- [Data to use]:
------------------------------------------------------------

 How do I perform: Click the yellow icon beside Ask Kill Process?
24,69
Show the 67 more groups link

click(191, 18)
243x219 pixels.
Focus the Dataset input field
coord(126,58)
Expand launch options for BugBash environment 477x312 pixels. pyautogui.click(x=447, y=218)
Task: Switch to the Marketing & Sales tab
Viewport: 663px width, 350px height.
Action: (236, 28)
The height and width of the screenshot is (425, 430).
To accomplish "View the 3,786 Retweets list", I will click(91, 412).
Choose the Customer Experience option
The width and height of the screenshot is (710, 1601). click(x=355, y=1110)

------------------------------------------------------------

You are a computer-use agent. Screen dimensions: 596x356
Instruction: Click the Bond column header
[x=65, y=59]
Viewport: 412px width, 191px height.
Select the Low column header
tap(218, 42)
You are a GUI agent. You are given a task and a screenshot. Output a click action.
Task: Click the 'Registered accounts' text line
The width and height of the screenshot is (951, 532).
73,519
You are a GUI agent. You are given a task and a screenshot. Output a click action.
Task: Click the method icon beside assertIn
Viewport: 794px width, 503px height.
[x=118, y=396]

------------------------------------------------------------

- [What you have to do]: Whenever the string "pixels" occurs in a line of the entries above, copy that line.

- [Result of the exercise]:
243x219 pixels.
Expand launch options for BugBash environment 477x312 pixels. pyautogui.click(x=447, y=218)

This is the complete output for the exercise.